Eugene Smith · Answer 1 · 2010-11-13T14:33:07.230

5

size_t strcpylen(char *strDestination, const char *strSource)
{
    char* dest = strDestination;
    while( *dest++ = *strSource++ );
    return dest - strDestination;
}

This is almost exactly what the CRT version of strcpy does, except that the CRT version will also do some checking e.g. to make sure that both arguments are non-null.

Edit: I'm looking at the CRT source for VC++ 2005. pmg is correct, there's no checking. There are two versions of strcpy. One is written in assembly, the other in C. Here's the C version:

char * __cdecl strcpy(char * dst, const char * src)
{
        char * cp = dst;

        while( *cp++ = *src++ )
                ;               /* Copy src over dst */

        return( dst );
}

edited Nov 13 '10 at 14:33

answered Nov 13 '10 at 14:20

Eugene Smith

9,126
6
36
40

2

I believe `strcpy` does not validate its input (it's undefined behaviour if either argument is NULL) and the library can copy in groups of 8 bytes, for instance. – pmg Nov 13 '10 at 14:26
@pmg: Copying in groups could trigger UB - what if the string is zero length (first character is null) and it tries to copy seven bytes beyond that? – sharptooth Nov 13 '10 at 14:33
@pmg, it does on the debug CRT. – CMircea Nov 13 '10 at 14:34
@sharptooth, that can be checked. – CMircea Nov 13 '10 at 14:34
@iconiK: How could it be chacked I wonder?

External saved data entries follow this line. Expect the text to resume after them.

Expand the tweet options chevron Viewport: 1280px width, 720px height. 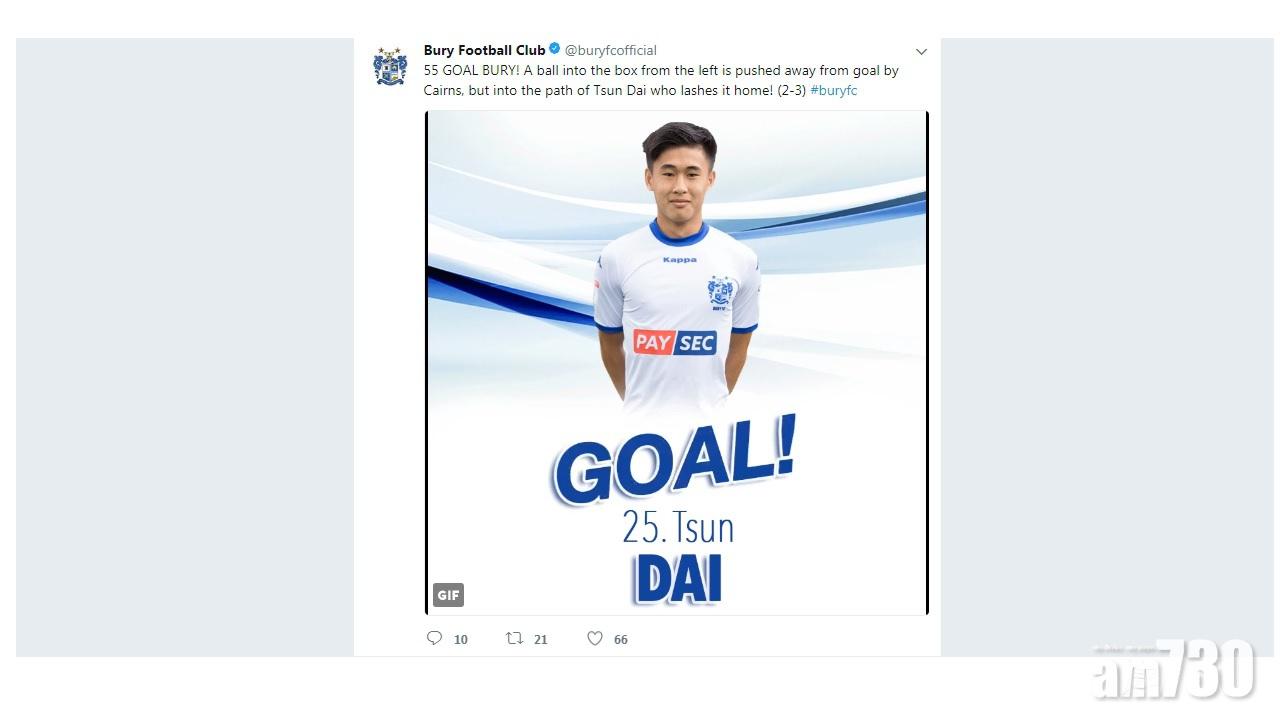pos(921,51)
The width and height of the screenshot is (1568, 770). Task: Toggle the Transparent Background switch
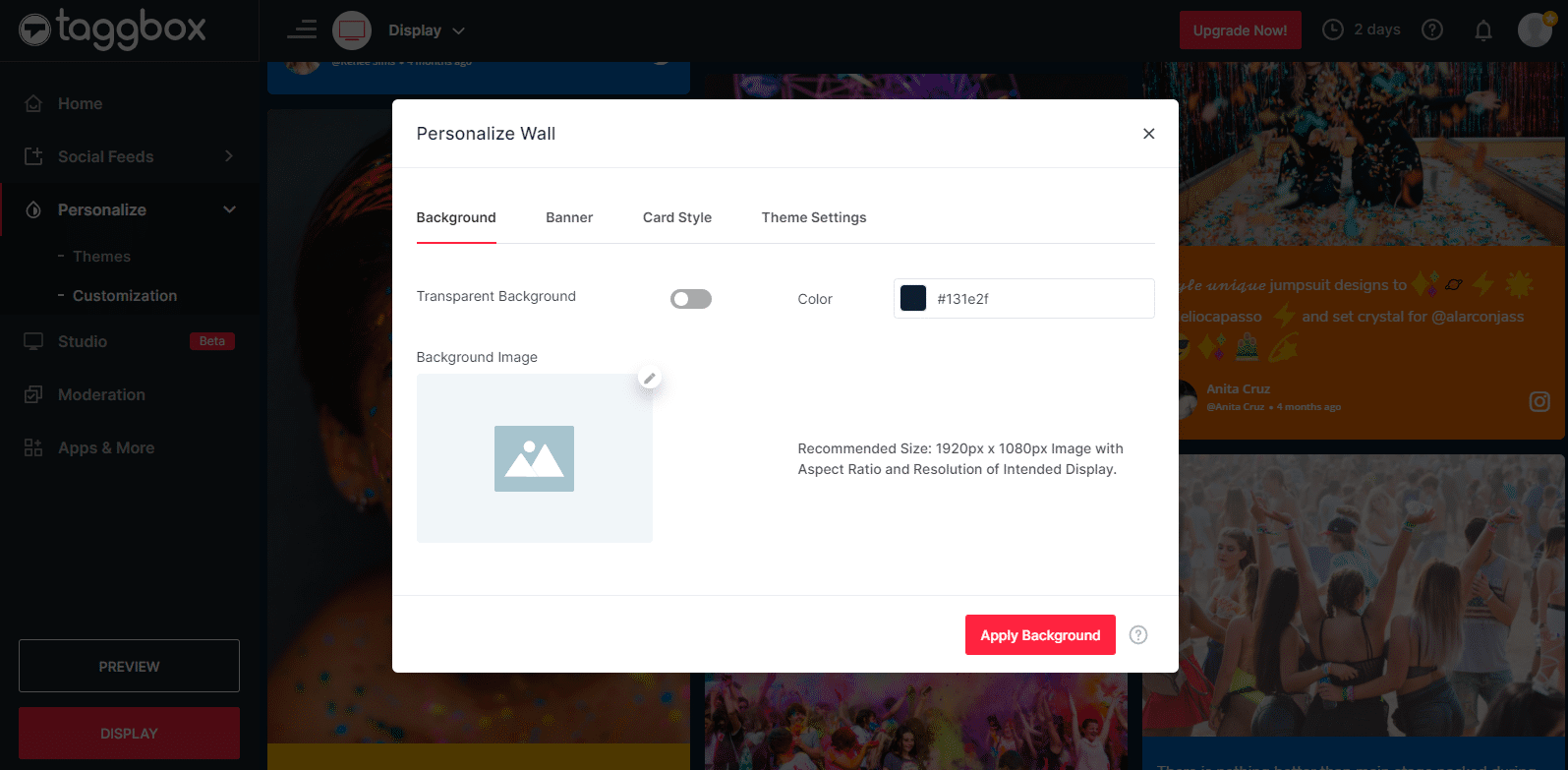[x=690, y=299]
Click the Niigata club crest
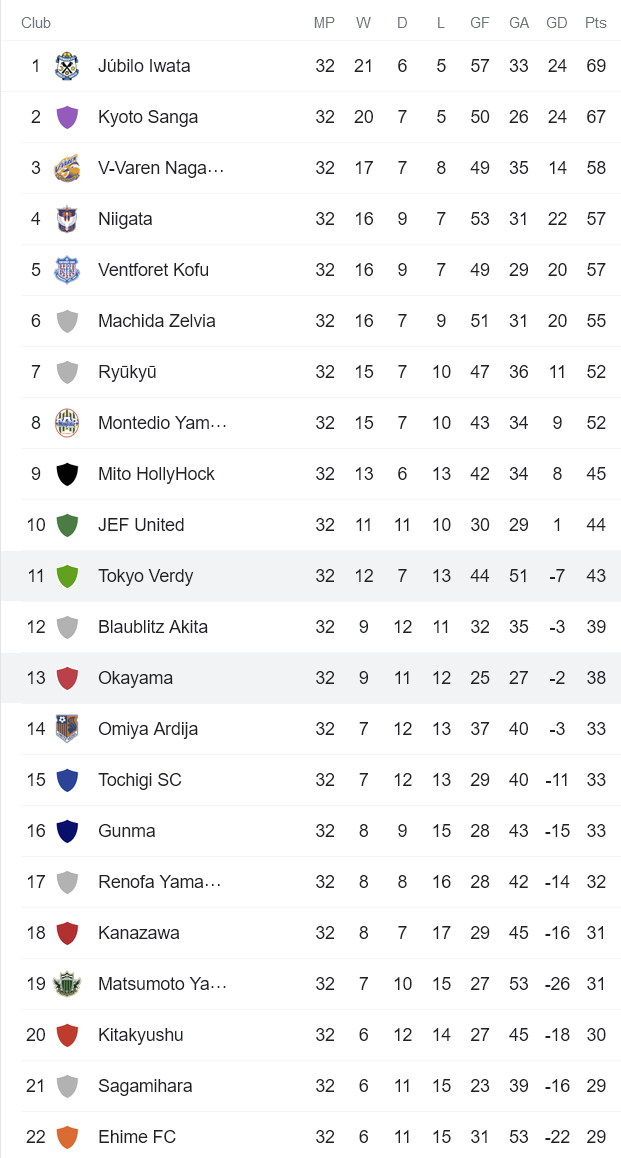Viewport: 621px width, 1158px height. point(66,219)
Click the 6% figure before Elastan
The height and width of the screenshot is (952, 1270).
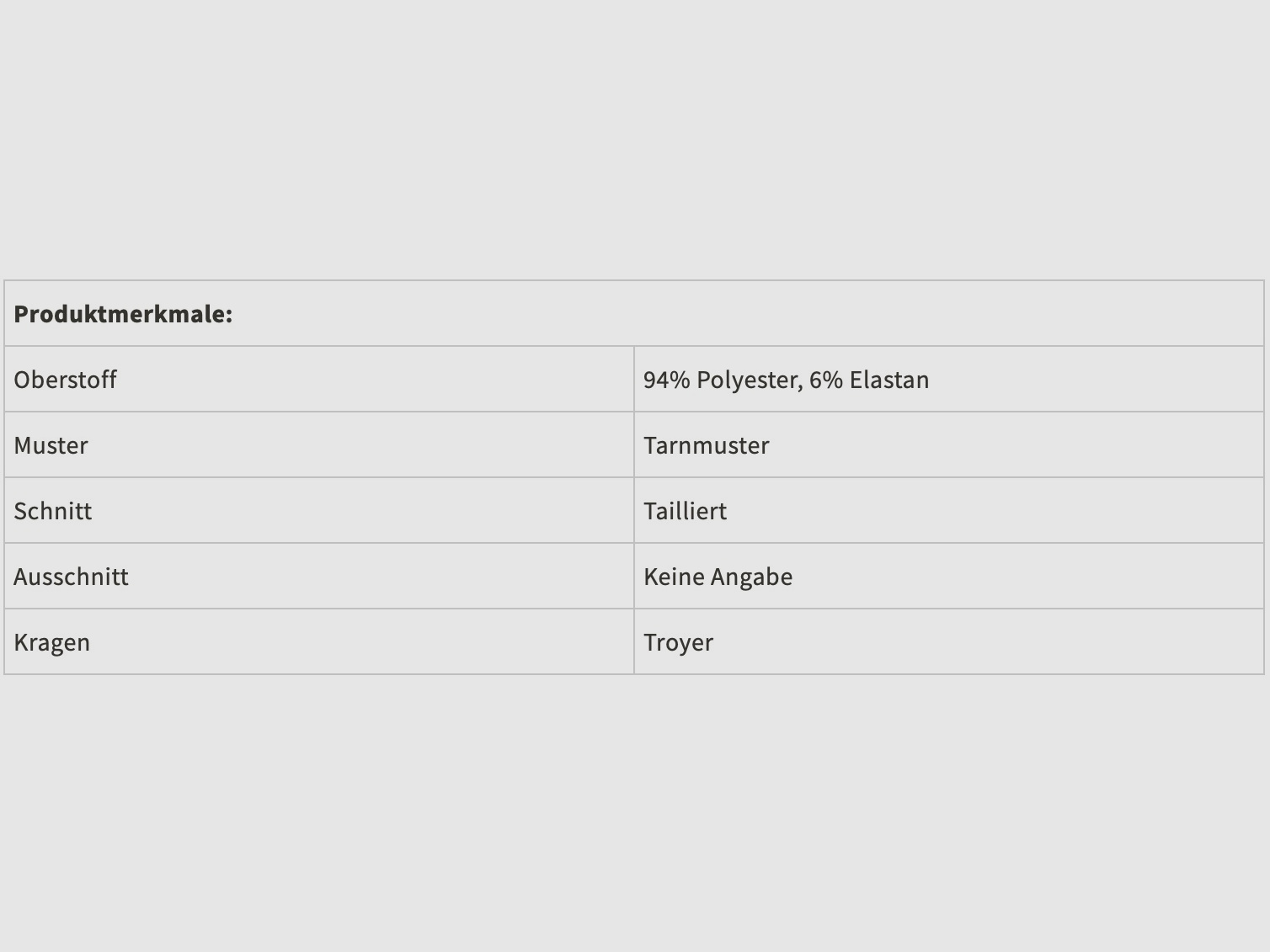pyautogui.click(x=825, y=380)
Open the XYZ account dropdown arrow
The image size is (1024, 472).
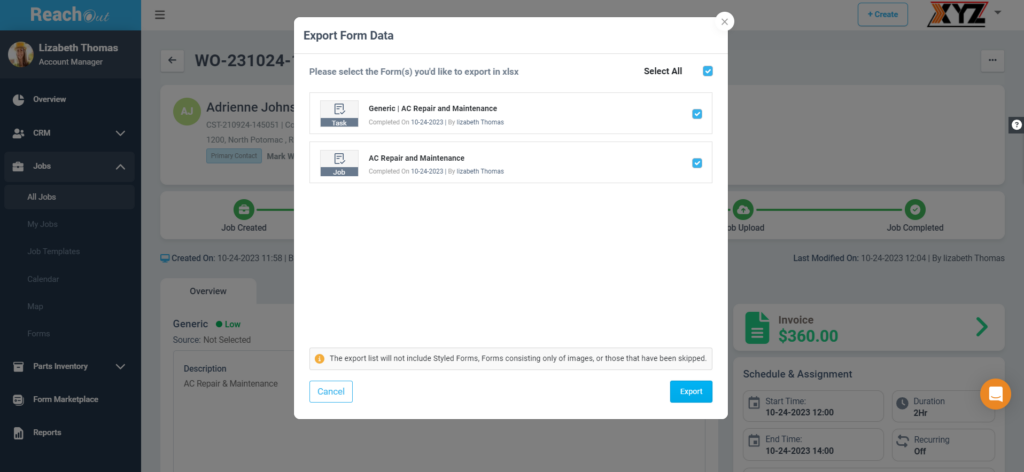point(998,13)
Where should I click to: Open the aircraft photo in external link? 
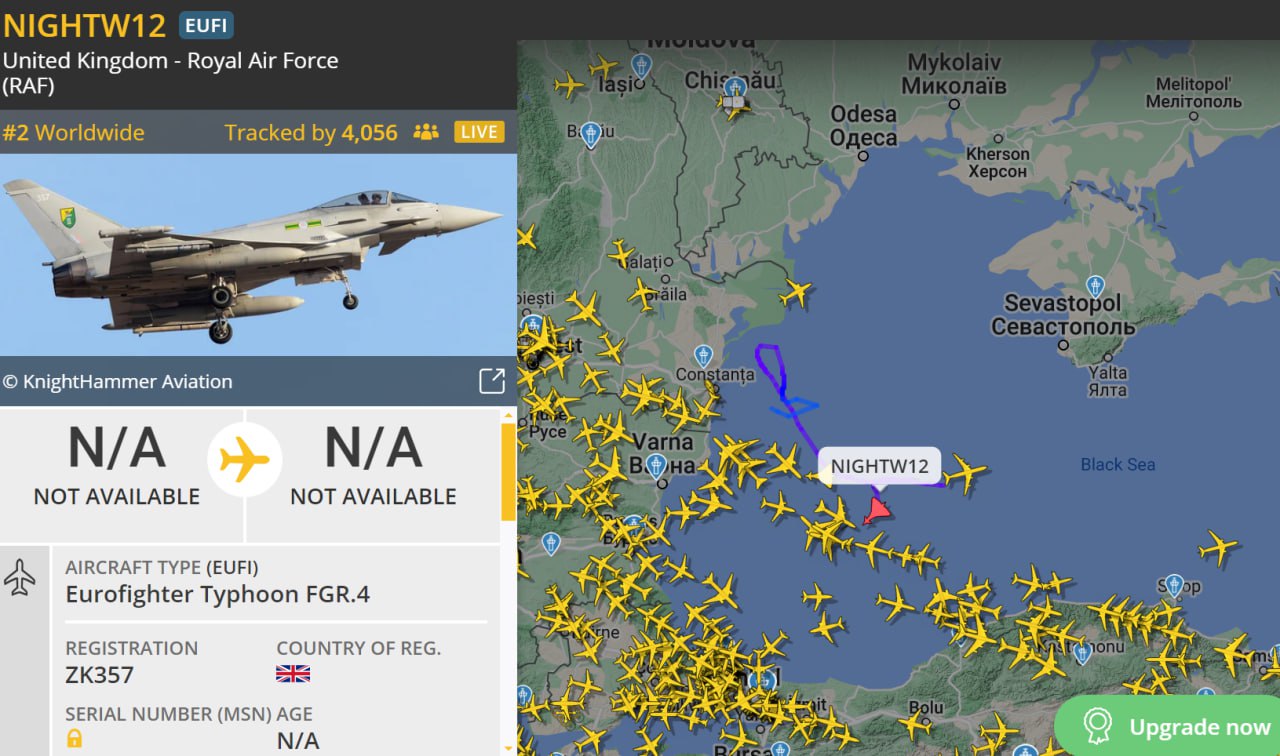(x=491, y=381)
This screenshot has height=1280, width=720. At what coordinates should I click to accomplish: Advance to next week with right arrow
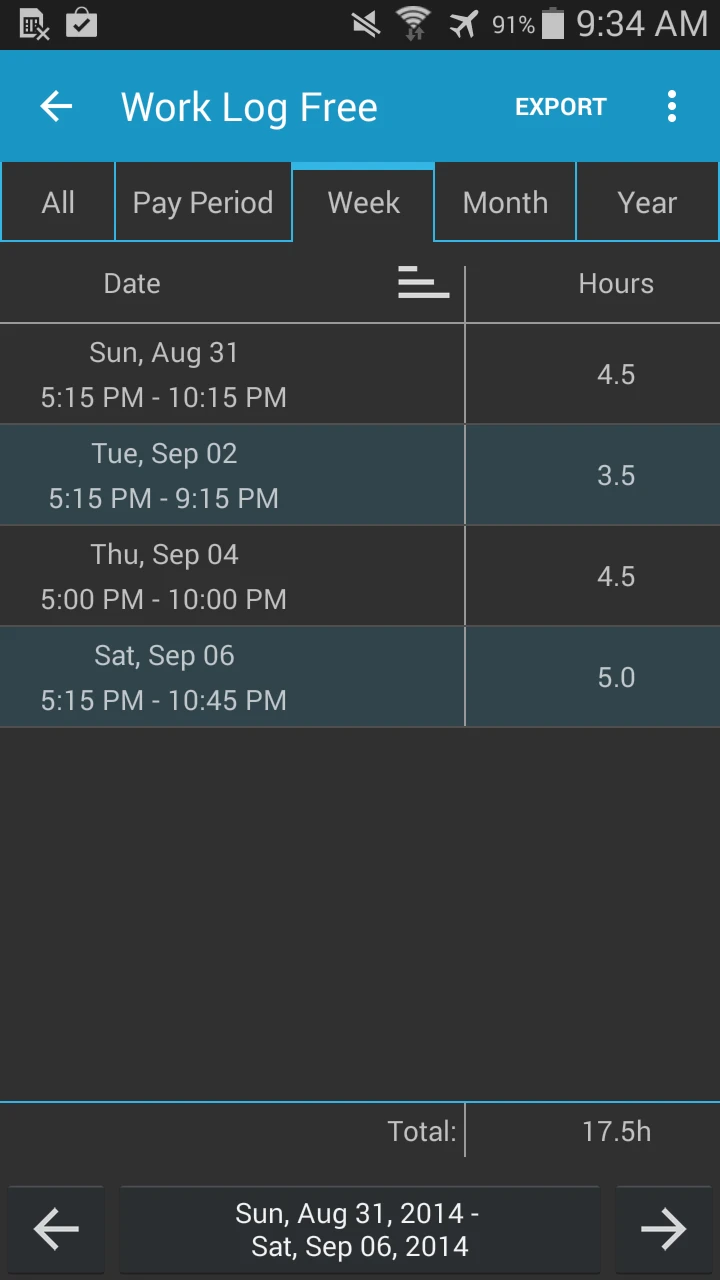[x=664, y=1229]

What is the null character is at the data segment border and the memory beyond it is not even mapped into the address space? – sharptooth Nov 13 '10 at 14:37
3

The VC2005 assembly version does 4 bytes at a time and starts by aligning the source pointer. You can't have the data segment border in the middle of a dword. – Eugene Smith Nov 13 '10 at 14:41
By the way, your solution in much better than mine, as it doesn't requires increasing the length at each loop. How can I've done such a stupid mistake!? – lornova Nov 13 '10 at 14:43
@sharptooth If it checks by 8 bytes, these 8 bytes are aligned and thus are in every case either completely mapped or completely unmapped. The goal of using 8 bytes check is to exploit the 64 bitness of the data bus. The check will thus never go beyond the last 64 bit entity containing the 0 byte. – Patrick Schlüter Nov 13 '10 at 15:29
@sharptooth: In the simplest case, if source and destination are both 8-aligned, you can read 8 bytes, check for 0 using some SIMD instruction or other, then either write 8 bytes and loop or else work out how many bytes to write up to the 0 and you're finished. If source is 8-aligned and destination isn't, same basic deal but the write is harder. If source isn't 8-aligned, do a few bytes one at a time to begin with until the remainder is 8-aligned. A data segment border is necessarily 8-aligned, so although you might read past the end of an object, you won't hit unreadable memory. – Steve Jessop Nov 13 '10 at 17:23
@Steve Jessop: very interesting, but I don't understand what happens if the last character (i.e the null char) is not at the end of an 8-byte chunk. You would clearly not get unreadable memory, but when writing to the destination buffer, you wouldn't overwrite some memory over the last character? – lornova Nov 13 '10 at 17:33
3

@Lorenzo: before writing you would check whether there's a 0 byte anywhere in the block of 8 you've just read. If not, you write all 8 bytes. If so, you're nearly finished and you branch off to some code to write the remaining few bytes one at a time. I don't have the MS code to look at, btw, I'm just saying how it *could* be done. Actually, sounds like MS does it by 4, not by 8. – Steve Jessop Nov 13 '10 at 18:03
@Steve Jessop: OK, now that makes sense! So there is a machine language instruction to quickly detect a zero byte in a 4 (or 8) byte word? – lornova Nov 13 '10 at 19:38
2

@Lorenzo: I think there is in SSE, or at least that you can do it quickly in not many instructions. Even on CPUs where there isn't, it's generally faster to read an aligned word at a time than a byte at a time, so there's at least a potential gain in there. – Steve Jessop Nov 13 '10 at 19:49
1

@Lorenzo: You don't need a magic machine instruction. It's easily checked with bit arithmetic: http://graphics.stanford.edu/~seander/bithacks.html#ZeroInWord – R.. GitHub STOP HELPING ICE Nov 14 '10 at 06:42

Dervin Thunk · Answer 2 · 2010-11-13T14:57:42.617

5

Hacker's Delight has a nice section on finding the first null byte in a C string (see chapter 6 section 1). I found (parts of) it in Google Books, and the code seems to be here. I always go back to this book. Hope it's helpful.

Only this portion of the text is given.